*** Data supplied

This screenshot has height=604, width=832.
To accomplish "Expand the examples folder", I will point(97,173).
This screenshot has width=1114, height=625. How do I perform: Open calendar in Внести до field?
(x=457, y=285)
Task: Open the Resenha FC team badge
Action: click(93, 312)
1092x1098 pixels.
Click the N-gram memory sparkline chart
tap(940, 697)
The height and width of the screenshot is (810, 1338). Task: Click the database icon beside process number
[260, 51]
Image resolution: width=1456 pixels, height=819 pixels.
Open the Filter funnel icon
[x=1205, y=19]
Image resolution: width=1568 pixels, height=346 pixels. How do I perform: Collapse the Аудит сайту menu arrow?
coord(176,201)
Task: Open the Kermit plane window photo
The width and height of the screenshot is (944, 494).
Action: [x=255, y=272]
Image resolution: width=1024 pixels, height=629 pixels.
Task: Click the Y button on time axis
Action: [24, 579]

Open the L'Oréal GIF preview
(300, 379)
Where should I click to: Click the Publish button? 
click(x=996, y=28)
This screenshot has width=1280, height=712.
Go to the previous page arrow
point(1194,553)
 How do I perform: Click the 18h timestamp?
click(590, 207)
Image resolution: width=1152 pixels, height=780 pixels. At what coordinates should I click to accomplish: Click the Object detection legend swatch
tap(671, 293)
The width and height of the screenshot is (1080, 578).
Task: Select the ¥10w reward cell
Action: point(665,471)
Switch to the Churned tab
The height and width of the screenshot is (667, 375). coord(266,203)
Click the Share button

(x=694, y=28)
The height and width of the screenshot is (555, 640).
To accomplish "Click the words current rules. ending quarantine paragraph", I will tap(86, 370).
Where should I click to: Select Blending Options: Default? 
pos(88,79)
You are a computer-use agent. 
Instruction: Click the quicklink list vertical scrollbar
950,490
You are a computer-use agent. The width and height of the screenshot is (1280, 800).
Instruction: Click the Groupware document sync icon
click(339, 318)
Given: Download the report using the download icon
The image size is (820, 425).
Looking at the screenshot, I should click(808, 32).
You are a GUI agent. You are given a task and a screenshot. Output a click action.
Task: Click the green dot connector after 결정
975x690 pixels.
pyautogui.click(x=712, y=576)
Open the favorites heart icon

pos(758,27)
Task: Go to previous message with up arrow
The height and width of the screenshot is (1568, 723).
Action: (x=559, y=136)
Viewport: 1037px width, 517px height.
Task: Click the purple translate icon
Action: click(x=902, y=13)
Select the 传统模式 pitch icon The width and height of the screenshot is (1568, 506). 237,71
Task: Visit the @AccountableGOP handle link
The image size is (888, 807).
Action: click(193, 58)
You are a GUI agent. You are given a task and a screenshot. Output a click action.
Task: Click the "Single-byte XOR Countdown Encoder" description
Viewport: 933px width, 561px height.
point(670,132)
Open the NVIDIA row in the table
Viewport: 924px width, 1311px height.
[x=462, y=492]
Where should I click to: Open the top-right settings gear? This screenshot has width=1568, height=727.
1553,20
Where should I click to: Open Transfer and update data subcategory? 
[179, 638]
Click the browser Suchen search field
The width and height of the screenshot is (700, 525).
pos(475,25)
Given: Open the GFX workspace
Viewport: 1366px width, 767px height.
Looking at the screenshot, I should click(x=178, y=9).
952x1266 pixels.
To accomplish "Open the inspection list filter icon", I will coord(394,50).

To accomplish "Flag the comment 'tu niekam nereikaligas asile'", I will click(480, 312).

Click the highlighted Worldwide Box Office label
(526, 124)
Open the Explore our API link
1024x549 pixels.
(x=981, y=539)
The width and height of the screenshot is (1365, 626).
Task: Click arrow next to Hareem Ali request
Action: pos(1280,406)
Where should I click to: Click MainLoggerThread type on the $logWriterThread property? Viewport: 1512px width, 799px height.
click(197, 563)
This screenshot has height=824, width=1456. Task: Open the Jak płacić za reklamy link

******

#### Aim of the task
Should a line in the material contain "computer", copy it.

#### Response for this exercise
You are a computer-use agent. 
You are a computer-use agent. The width and height of the screenshot is (1280, 800).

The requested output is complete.